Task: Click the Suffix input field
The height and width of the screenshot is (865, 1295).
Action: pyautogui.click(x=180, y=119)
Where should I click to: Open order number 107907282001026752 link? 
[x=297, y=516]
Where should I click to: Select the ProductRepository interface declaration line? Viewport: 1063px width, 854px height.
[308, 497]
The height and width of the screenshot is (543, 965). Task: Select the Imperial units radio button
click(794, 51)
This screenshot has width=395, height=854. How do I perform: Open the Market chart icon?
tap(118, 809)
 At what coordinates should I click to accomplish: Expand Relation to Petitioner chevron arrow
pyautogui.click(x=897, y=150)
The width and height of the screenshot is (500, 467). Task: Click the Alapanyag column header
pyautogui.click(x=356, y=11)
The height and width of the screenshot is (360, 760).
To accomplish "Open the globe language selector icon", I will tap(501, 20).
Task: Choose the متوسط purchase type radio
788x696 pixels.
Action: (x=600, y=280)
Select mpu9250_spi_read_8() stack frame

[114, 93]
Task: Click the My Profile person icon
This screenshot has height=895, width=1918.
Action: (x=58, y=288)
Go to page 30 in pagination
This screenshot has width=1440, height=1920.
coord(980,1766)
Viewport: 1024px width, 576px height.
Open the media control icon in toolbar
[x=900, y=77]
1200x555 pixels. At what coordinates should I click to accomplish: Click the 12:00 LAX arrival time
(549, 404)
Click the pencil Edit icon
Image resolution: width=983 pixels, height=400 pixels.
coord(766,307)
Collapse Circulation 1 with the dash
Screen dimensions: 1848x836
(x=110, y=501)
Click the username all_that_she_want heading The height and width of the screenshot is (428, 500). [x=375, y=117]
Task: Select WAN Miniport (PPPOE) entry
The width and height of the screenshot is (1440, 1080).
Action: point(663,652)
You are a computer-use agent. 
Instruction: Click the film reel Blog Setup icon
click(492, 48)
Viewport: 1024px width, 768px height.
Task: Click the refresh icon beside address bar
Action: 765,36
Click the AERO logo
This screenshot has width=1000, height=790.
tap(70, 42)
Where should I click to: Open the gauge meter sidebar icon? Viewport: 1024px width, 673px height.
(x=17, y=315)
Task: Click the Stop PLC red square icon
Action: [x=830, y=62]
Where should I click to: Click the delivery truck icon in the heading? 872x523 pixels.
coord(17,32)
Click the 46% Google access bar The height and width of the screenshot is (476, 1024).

WORK REQUIRED: Your answer must be the records above, repeated exactly.

REPLY TO THE TASK:
Task: Click the Suffix input field
The height and width of the screenshot is (865, 1295).
Action: pyautogui.click(x=180, y=119)
Where should I click to: Open order number 107907282001026752 link? 
[x=297, y=516]
Where should I click to: Select the ProductRepository interface declaration line? Viewport: 1063px width, 854px height.
[308, 497]
The height and width of the screenshot is (543, 965). Task: Select the Imperial units radio button
click(794, 51)
This screenshot has width=395, height=854. How do I perform: Open the Market chart icon?
tap(118, 809)
 At what coordinates should I click to accomplish: Expand Relation to Petitioner chevron arrow
pyautogui.click(x=897, y=150)
The width and height of the screenshot is (500, 467). Task: Click the Alapanyag column header
pyautogui.click(x=356, y=11)
The height and width of the screenshot is (360, 760).
To accomplish "Open the globe language selector icon", I will tap(501, 20).
Task: Choose the متوسط purchase type radio
788x696 pixels.
Action: (x=600, y=280)
Select mpu9250_spi_read_8() stack frame

[114, 93]
Task: Click the My Profile person icon
This screenshot has height=895, width=1918.
Action: (x=58, y=288)
Go to page 30 in pagination
This screenshot has width=1440, height=1920.
coord(980,1766)
Viewport: 1024px width, 576px height.
Open the media control icon in toolbar
[x=900, y=77]
1200x555 pixels. At what coordinates should I click to accomplish: Click the 12:00 LAX arrival time
(549, 404)
Click the pencil Edit icon
Image resolution: width=983 pixels, height=400 pixels.
coord(766,307)
Collapse Circulation 1 with the dash
Screen dimensions: 1848x836
(x=110, y=501)
Click the username all_that_she_want heading The height and width of the screenshot is (428, 500). [x=375, y=117]
Task: Select WAN Miniport (PPPOE) entry
The width and height of the screenshot is (1440, 1080).
Action: point(663,652)
You are a computer-use agent. 
Instruction: Click the film reel Blog Setup icon
click(492, 48)
Viewport: 1024px width, 768px height.
Task: Click the refresh icon beside address bar
Action: 765,36
Click the AERO logo
This screenshot has width=1000, height=790.
tap(70, 42)
Where should I click to: Open the gauge meter sidebar icon? Viewport: 1024px width, 673px height.
(x=17, y=315)
Task: Click the Stop PLC red square icon
Action: [x=830, y=62]
Where should I click to: Click the delivery truck icon in the heading? 872x523 pixels.
coord(17,32)
Click the 46% Google access bar The height and width of the screenshot is (476, 1024).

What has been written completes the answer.